* It is often said that the book in question was the Newgate novel Jack Sheppard by W. Harrison Ainsworth; but it was more likely one of the innumerable Newgate Calendars then in circulation, books which are to heroic crime what Plutarch’s Lives are to heroic statesmanship and make the same, simultaneous appeal both to some of the basest and some of the loftiest human passions.
CHAPTER TEN
“There It Stands, Black and Ready”
Now was there ever any man seen to sleep in the cart, between Newgate, and Tyburn? between the prison, and the place of execution, does any man sleep?
—John Donne
Courvoisier’s newly awakened Christian piety did not prevent him, as the day of his doom approached, from longing for a pagan death. With considerable cunning he managed to secrete, in the depths of the mattress in his cell, a piece of wood sharp enough to open a vein. But the intuition of Mr. Cope, the governor of Newgate, frustrated his desire for the dignity of a Roman end. On the eve of the execution, Cope ordered a search of Courvoisier’s cell and person to be made; and he could afterwards flatter himself that, as a result of this charitable vigilance, the condemned man, though he would suffer the last agony of the scaffold, would be mercifully spared a self-induced death which might have exposed his soul to a hotter hellfire.
The fatal day came—Monday, July 6, 1840. Courvoisier rose at four o’clock that morning and busied himself in writing letters. Around seven, the Swiss Minister in London came in, followed by a party of noblemen and members of Parliament eager to observe the behavior of a man who is about to be hanged. At half past seven, Courvoisier received Holy Communion, and he afterwards gave away, to those who had shown him kindness in prison, his little collection of books. “O God!” he cried at one point, “how could I have committed so dreadful a crime? It was madness! When I think of it I cannot believe it.”
Calcraft, the executioner, made his appearance. From a black bag he drew a piece of rope, and with it he pinioned the arms and wrists of the prisoner. The prison chaplain, the Rev. Mr. Carver, asked Courvoisier “whether he was fully penitent for the crime he had committed, and whether he believed in the atonement of the Saviour.” Courvoisier replied, in “barely audible whispers,” that he was and did. Yet his face, it is said, showed “but too plainly” the “deep anguish of his soul.”
Outside Newgate, the customary carnival atmosphere prevailed. Yet there were those in the crowd who were far from sharing in the general jubilation. Among these was William Makepeace Thackeray, who at the time was writing for Fraser’s Magazine and contributing book reviews to The Times; the novels with which he was to make his reputation were yet to be written. The sight of the gallows struck him, he said, with the force of an electric shock. “There it stands,” he wrote, “black and ready, jutting out from a little door in the prison.”

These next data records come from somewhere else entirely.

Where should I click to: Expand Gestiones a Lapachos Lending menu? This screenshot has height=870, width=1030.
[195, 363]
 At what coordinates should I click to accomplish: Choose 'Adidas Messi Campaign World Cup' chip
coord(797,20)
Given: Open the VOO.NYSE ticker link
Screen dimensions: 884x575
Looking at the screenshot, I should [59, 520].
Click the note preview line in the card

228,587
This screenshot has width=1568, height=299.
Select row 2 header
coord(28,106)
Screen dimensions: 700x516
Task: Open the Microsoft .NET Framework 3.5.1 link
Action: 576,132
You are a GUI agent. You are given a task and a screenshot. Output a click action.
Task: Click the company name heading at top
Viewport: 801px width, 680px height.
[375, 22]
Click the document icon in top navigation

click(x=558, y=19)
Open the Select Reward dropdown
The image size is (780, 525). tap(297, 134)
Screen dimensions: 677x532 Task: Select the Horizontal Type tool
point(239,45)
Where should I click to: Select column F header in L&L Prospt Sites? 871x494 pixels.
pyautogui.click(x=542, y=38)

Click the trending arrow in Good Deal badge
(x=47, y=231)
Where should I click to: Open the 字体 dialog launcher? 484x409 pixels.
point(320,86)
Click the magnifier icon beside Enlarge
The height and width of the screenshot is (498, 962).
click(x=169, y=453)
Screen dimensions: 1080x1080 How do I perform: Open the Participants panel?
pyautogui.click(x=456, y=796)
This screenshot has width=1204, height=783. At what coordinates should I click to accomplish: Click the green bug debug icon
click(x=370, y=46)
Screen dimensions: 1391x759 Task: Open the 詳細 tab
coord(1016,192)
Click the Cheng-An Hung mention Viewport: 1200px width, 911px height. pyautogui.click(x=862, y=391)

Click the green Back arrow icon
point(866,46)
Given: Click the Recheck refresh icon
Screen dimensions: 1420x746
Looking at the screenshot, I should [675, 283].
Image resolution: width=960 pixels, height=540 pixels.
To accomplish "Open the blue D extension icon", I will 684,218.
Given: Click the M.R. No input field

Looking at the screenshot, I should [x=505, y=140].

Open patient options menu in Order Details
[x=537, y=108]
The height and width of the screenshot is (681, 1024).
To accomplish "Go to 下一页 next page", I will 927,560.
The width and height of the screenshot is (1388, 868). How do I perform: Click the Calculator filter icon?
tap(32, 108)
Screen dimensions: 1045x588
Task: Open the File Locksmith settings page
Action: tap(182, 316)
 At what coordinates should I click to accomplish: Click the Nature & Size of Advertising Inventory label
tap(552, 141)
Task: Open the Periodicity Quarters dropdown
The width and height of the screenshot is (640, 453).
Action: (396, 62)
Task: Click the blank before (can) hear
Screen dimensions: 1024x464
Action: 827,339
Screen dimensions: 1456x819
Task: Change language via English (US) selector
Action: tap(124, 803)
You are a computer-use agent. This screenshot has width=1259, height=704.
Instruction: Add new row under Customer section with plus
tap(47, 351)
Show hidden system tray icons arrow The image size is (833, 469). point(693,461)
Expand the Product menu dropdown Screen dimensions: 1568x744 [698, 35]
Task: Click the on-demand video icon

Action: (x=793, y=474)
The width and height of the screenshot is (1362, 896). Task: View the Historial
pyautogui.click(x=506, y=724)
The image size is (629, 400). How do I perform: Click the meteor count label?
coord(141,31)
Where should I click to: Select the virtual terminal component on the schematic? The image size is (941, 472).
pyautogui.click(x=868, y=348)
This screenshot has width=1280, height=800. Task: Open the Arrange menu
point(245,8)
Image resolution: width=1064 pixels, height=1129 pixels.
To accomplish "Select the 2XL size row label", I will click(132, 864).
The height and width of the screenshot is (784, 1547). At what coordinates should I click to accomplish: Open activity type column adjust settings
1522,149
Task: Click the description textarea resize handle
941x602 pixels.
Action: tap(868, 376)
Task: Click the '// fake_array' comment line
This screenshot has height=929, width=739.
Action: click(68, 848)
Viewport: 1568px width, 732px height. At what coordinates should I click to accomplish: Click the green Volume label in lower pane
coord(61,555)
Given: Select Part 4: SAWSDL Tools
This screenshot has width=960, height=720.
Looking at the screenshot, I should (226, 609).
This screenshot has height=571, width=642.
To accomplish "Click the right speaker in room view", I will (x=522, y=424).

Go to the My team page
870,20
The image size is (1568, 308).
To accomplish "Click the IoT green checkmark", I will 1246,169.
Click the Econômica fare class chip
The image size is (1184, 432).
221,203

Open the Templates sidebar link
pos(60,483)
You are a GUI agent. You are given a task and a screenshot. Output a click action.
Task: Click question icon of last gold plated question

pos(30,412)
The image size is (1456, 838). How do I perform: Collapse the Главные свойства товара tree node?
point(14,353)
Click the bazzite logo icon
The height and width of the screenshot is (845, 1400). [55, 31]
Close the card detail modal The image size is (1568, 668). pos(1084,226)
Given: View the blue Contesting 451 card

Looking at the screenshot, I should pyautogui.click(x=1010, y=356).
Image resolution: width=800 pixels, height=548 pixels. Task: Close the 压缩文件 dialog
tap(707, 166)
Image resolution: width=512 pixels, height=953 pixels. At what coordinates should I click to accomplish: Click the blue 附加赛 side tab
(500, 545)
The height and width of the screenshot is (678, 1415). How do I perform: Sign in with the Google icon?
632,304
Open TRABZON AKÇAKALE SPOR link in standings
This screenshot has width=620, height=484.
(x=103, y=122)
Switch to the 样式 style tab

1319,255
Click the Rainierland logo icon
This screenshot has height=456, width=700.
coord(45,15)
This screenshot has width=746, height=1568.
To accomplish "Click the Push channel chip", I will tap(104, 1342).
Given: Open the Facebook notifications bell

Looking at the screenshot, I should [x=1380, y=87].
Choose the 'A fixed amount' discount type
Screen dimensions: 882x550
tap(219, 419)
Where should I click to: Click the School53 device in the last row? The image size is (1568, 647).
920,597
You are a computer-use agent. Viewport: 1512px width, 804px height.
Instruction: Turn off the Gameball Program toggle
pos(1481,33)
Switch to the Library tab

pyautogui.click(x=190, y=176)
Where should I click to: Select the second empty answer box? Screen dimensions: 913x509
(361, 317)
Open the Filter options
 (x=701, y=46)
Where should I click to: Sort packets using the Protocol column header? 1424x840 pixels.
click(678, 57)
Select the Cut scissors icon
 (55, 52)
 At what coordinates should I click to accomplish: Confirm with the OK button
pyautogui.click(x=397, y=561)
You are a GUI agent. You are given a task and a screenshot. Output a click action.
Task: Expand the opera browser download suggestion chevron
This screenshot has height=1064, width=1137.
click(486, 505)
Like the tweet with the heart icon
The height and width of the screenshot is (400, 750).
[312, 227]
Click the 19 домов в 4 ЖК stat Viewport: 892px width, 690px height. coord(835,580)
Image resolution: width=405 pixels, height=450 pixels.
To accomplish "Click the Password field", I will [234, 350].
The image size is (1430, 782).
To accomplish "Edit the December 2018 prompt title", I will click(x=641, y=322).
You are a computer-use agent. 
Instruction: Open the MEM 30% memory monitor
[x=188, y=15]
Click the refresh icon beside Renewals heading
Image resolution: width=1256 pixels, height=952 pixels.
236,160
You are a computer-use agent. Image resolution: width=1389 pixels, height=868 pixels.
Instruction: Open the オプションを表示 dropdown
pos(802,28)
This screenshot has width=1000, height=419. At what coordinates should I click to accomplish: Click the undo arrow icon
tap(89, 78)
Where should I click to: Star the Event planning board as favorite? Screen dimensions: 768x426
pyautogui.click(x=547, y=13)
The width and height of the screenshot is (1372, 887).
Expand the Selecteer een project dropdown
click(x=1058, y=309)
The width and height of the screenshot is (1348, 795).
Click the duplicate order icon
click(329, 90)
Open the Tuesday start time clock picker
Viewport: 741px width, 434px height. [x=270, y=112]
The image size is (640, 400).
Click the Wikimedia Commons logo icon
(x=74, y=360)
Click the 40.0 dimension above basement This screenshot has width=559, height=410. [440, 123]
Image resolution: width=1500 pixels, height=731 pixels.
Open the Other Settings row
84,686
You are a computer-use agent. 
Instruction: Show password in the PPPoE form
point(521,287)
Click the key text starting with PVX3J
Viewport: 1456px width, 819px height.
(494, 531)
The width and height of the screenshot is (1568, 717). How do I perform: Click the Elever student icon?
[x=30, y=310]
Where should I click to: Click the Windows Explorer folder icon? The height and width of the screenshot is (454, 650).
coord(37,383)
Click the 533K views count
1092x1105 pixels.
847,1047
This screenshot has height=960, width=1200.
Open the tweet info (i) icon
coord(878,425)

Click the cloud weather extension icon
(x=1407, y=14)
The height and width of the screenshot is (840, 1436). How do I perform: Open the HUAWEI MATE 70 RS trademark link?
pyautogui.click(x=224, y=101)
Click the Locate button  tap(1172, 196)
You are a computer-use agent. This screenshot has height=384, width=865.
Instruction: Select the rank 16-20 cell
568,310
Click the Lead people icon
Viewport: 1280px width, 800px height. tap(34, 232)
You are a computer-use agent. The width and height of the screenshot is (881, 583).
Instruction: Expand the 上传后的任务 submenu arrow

His qualms bore witness to the great revulsion in public feeling that was then taking place. During the previous decade, the number of executions in England had fallen off sharply, and juries were now reluctant to send their fellow creatures to the gallows for any crime short of murder. In 1829, twenty-four people had been hanged in London for crimes other than murder; but between 1832 and 1844 not a single person was hanged except for murder. Yet the rarer the public hangings grew, the more intense the disgust they excited in those who opposed them. When, in the eighteenth century, the “Bloody Code” was in effect, scarcely anyone batted an eye as whole cartloads of human beings, male and female, were taken to Tyburn to suffer the last penalty of the law. Respectable opinion, indeed, held that such spectacles had a salutary influence on the lower orders. The seventeenth-century landowner and traveler Sir Henry Blount “was wont to say that he did not care to have his servants goe to church, for there servants infected one another to goe to the alehouse and learn debauchery; but he did bid them goe to see the executions at Tyburne, which worke more upon them than all the oratory in the sermons.” But times had changed, and the outrage expressed by Thackeray was to culminate, a quarter of a century later, in the abolition of public hangings in Britain.*
Courvoisier had, in his latest confession, disburdened himself of all but the very last mystery that shrouded his crime—a secret he might have taken with him to the grave had not Evans, one of the under-sheriffs, put the question to him that morning. How, Evans asked, was it “possible he could cut the throat of his unfortunate master without leaving a trace of blood” on his clothes? When, previously, Courvoisier had been asked this question, he had replied that he had turned up the sleeves of his coat and his shirt. Now, having reached the sea mark of his life’s utmost sail, he told the truth. “His answer,” Evans said, “was that he had no clothes on: he committed the crime in a complete state of nudity, and he only had to wash himself at the sink on coming down.”†
The bell of St. Sepulchre began to toll the knell. An “immense sway and movement,” Thackeray said, “swept over the whole of that vast, dense crowd.” The men instantly “uncovered”—took off their hats—and “a great murmur arose, more awful, bizarre, and indescribable than any sound I had ever heard before.”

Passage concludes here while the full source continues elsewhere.